╔══

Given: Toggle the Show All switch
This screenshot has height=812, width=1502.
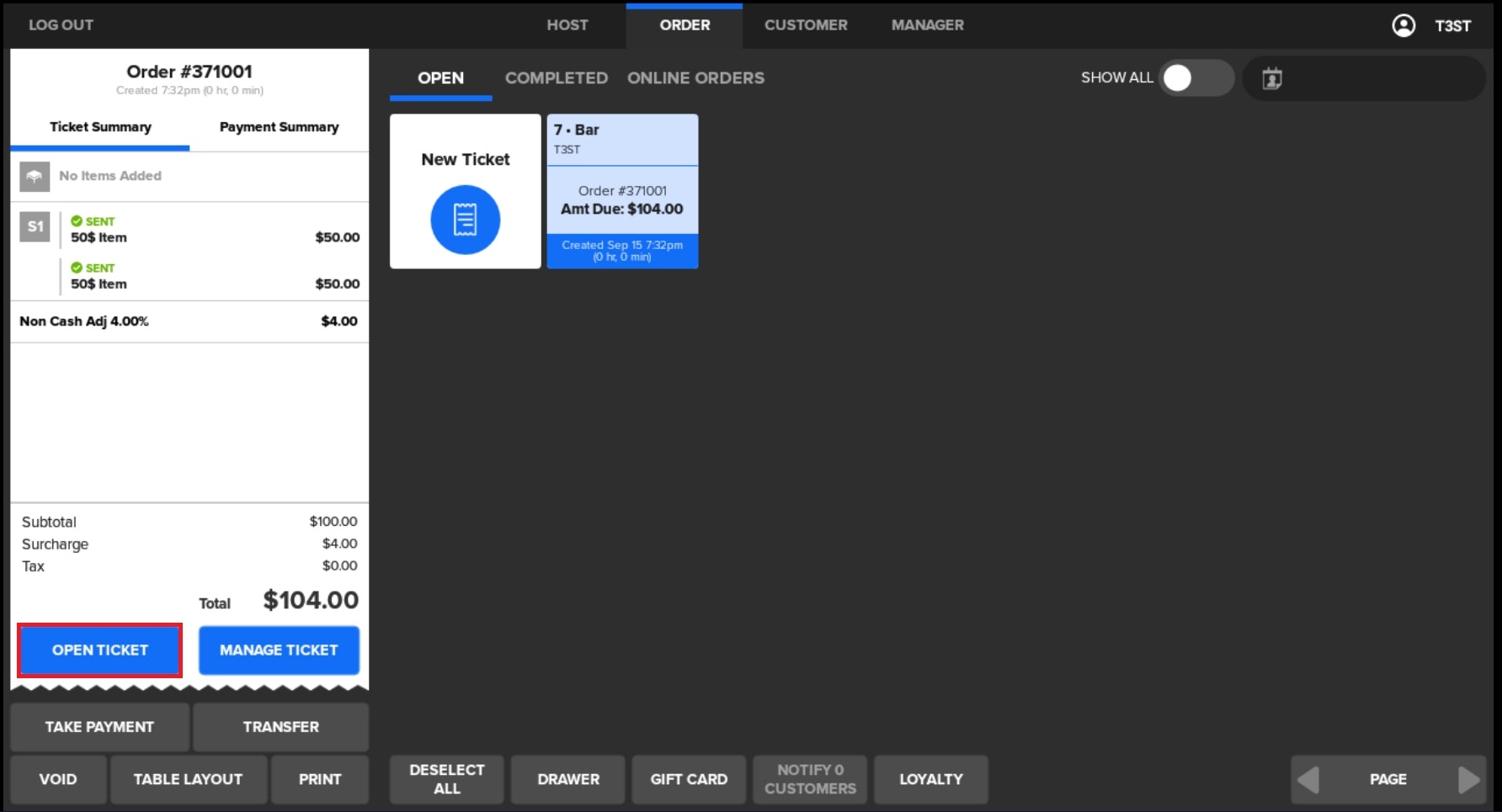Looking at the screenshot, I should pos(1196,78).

╚══
╔══

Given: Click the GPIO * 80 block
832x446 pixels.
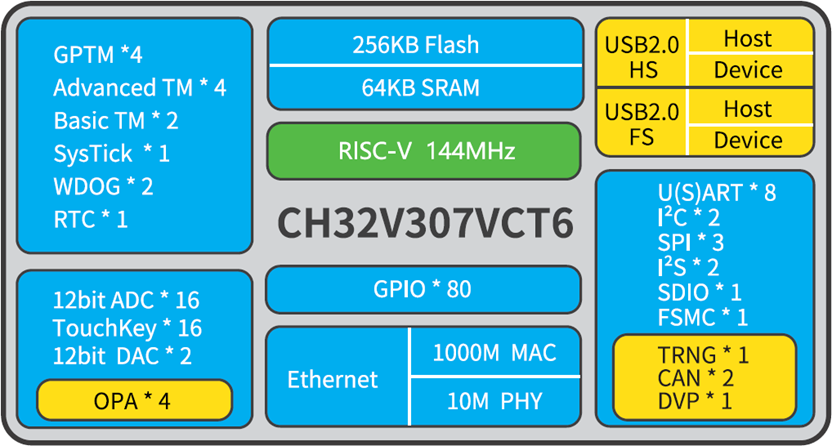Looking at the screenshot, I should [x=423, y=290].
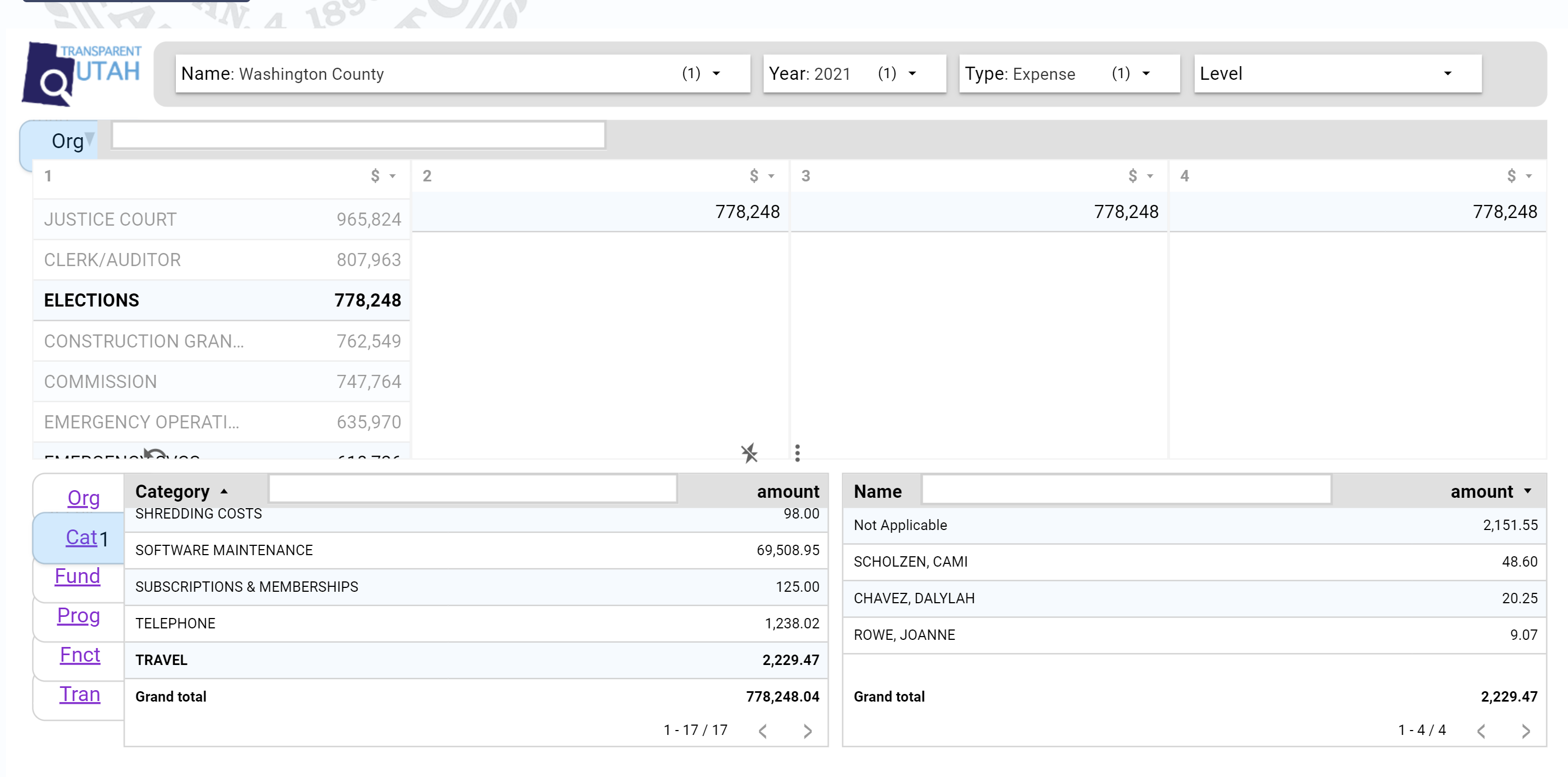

╚══

## Goal
Give again everything from the line containing "Given: Toggle the Show All switch" down to the line containing "Looking at the screenshot, I should pos(1196,78).", both included, and leave the pictures out of the answer.

## Response to this exercise
Given: Toggle the Show All switch
This screenshot has height=812, width=1502.
Looking at the screenshot, I should pos(1196,78).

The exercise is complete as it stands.